-- START OF Extracted information --
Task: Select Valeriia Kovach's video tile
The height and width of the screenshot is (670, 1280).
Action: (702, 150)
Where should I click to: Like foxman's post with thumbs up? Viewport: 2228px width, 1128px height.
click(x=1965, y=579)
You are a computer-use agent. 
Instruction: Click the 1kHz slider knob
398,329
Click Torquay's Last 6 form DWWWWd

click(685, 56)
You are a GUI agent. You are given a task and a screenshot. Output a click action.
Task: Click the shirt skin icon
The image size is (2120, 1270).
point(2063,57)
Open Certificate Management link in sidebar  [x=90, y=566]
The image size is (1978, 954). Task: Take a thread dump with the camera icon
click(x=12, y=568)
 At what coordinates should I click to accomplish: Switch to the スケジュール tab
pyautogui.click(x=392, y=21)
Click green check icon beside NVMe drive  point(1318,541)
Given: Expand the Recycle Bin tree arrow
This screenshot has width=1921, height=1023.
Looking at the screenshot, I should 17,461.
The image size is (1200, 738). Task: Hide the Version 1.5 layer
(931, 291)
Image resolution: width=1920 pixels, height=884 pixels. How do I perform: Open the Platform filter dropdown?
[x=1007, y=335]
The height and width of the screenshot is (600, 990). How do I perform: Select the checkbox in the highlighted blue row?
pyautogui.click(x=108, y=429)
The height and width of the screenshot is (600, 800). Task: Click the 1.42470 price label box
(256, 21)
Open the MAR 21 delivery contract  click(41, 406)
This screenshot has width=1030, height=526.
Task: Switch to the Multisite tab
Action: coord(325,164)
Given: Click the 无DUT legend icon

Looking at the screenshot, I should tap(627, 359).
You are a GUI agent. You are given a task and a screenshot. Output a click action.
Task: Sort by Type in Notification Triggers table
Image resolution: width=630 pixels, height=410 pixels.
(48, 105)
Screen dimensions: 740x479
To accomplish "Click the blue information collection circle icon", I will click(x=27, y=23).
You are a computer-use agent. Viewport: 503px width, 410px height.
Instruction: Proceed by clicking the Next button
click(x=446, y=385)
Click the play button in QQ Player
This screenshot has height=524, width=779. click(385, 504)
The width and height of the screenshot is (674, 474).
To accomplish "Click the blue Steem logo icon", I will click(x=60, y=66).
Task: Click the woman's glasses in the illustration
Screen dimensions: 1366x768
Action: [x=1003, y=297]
-- END OF Extracted information --
## Work required
Swap "Screen dimensions" for "Display size" in the material, starting at the line containing "Given: Expand the Recycle Bin tree arrow" and ending at the last line of the material, and give those lines again with nothing else changed.

## Solution for this task
Given: Expand the Recycle Bin tree arrow
This screenshot has width=1921, height=1023.
Looking at the screenshot, I should 17,461.
The image size is (1200, 738). Task: Hide the Version 1.5 layer
(931, 291)
Image resolution: width=1920 pixels, height=884 pixels. How do I perform: Open the Platform filter dropdown?
[x=1007, y=335]
The height and width of the screenshot is (600, 990). How do I perform: Select the checkbox in the highlighted blue row?
pyautogui.click(x=108, y=429)
The height and width of the screenshot is (600, 800). Task: Click the 1.42470 price label box
(256, 21)
Open the MAR 21 delivery contract  click(41, 406)
This screenshot has width=1030, height=526.
Task: Switch to the Multisite tab
Action: coord(325,164)
Given: Click the 无DUT legend icon

Looking at the screenshot, I should tap(627, 359).
You are a GUI agent. You are given a task and a screenshot. Output a click action.
Task: Sort by Type in Notification Triggers table
Image resolution: width=630 pixels, height=410 pixels.
(48, 105)
Display size: 740x479
To accomplish "Click the blue information collection circle icon", I will click(x=27, y=23).
You are a computer-use agent. Viewport: 503px width, 410px height.
Instruction: Proceed by clicking the Next button
click(x=446, y=385)
Click the play button in QQ Player
This screenshot has height=524, width=779. click(385, 504)
The width and height of the screenshot is (674, 474).
To accomplish "Click the blue Steem logo icon", I will click(x=60, y=66).
Task: Click the woman's glasses in the illustration
Display size: 1366x768
Action: [x=1003, y=297]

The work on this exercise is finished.